Recently found Kevin Saunderson's Faces and Phases on beatport and d/l'ed it. He is one of the "Belleville Three" (Detroit Techno) guys along with Juan Atkins and Derrick May.

Gritty, direct, occasionally straight-up acid house-sounding, but where it's diverging into techno is the use of noise and potentially grating samples. Percussive sounds such as hats and claps rarely vary. It's just pow-pow-pow-pow while low-res samples growl and wail (well, not really, it's more musical than that). Nowadays software makes it so easy to add randomization and subtle filtering to the percussion so these hits sound deliberately minimal, when it was really probably the best the machines could do. (Am guessing it's mostly the 909 drum computer since the hats sound like samples of hats rather than synthesized hats.)
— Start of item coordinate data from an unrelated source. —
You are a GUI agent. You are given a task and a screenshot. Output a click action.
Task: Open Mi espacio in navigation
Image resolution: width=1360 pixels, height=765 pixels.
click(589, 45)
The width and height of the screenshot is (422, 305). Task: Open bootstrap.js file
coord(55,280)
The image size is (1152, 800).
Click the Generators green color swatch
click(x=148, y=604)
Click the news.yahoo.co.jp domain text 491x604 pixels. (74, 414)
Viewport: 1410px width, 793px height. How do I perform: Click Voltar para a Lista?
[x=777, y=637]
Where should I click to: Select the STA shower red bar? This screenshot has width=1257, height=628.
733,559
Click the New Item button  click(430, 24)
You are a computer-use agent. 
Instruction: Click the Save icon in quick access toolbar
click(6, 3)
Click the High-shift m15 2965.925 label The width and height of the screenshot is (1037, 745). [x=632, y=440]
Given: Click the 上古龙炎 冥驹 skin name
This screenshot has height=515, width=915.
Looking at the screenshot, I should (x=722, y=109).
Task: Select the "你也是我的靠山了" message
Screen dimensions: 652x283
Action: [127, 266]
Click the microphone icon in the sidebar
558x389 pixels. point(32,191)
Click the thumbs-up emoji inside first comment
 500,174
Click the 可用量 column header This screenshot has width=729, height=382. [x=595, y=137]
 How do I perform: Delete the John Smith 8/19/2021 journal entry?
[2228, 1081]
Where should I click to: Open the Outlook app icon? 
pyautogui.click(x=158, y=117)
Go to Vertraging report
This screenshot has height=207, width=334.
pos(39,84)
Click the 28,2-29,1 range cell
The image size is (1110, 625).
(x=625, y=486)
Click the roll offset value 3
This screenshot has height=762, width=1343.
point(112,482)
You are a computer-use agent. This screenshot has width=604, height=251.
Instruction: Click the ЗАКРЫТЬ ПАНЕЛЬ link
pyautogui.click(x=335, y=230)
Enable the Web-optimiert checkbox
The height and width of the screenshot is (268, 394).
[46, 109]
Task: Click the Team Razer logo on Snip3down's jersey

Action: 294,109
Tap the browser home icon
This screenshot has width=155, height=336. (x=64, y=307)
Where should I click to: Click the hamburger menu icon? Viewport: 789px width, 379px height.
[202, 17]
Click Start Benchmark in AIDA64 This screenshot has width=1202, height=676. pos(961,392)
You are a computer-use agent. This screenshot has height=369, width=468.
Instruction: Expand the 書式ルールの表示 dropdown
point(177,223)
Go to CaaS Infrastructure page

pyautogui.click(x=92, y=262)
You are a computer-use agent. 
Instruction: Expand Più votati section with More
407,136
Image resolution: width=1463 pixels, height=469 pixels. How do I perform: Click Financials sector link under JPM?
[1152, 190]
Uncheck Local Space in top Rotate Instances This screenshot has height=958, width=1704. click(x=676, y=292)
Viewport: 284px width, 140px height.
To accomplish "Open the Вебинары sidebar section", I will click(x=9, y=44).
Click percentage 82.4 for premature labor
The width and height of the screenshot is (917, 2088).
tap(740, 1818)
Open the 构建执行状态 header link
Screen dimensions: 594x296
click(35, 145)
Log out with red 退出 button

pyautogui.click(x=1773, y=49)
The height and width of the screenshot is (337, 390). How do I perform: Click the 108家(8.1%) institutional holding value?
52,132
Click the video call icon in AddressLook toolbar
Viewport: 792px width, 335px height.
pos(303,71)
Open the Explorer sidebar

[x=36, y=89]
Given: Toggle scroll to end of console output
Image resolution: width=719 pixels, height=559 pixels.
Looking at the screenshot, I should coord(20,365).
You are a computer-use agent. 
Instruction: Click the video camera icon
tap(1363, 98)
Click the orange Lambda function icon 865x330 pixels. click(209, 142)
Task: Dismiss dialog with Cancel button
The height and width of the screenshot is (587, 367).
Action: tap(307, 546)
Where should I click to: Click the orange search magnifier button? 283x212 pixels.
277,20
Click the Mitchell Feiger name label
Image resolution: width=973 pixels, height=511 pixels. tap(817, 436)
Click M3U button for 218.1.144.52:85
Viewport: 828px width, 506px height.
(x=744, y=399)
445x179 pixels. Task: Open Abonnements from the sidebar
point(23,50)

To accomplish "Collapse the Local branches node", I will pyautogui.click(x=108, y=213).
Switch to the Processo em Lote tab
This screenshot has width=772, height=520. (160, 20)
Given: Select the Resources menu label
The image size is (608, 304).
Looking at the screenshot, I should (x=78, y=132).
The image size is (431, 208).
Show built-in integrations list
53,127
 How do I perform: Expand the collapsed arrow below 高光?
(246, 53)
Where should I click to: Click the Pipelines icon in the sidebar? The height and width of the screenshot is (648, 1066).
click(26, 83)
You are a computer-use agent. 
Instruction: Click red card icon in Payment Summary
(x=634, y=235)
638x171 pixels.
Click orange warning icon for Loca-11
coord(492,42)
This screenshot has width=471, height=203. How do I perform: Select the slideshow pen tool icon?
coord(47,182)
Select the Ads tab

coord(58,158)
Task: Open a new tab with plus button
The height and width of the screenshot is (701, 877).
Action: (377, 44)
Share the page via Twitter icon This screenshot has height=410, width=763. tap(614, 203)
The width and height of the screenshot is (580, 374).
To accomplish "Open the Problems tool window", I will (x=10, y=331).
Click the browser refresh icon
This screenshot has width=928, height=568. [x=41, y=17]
Was searching around online for the Virgin (sublabel) disc from 1988, Techno! The New Dance Sound of Detroit that introduced the Belleville Three and others to Europe. Surprisingly it seems not to have been reissued. Would love to hear that time capsule and imagine how it sounded to ears unfamiliar with these musical strategies. I actually know people who think electronic pop music innovation started and stopped with Kraftwerk but that's just wrong.

[Related: Pitchfork interview with some of the innovators.]

[Unrelated: Philip Sherburne on the malaise in the current dance scene. I am not feeling this because I am not producing tracks for the dance floor. It's still fun for me because I have no rules to obey.]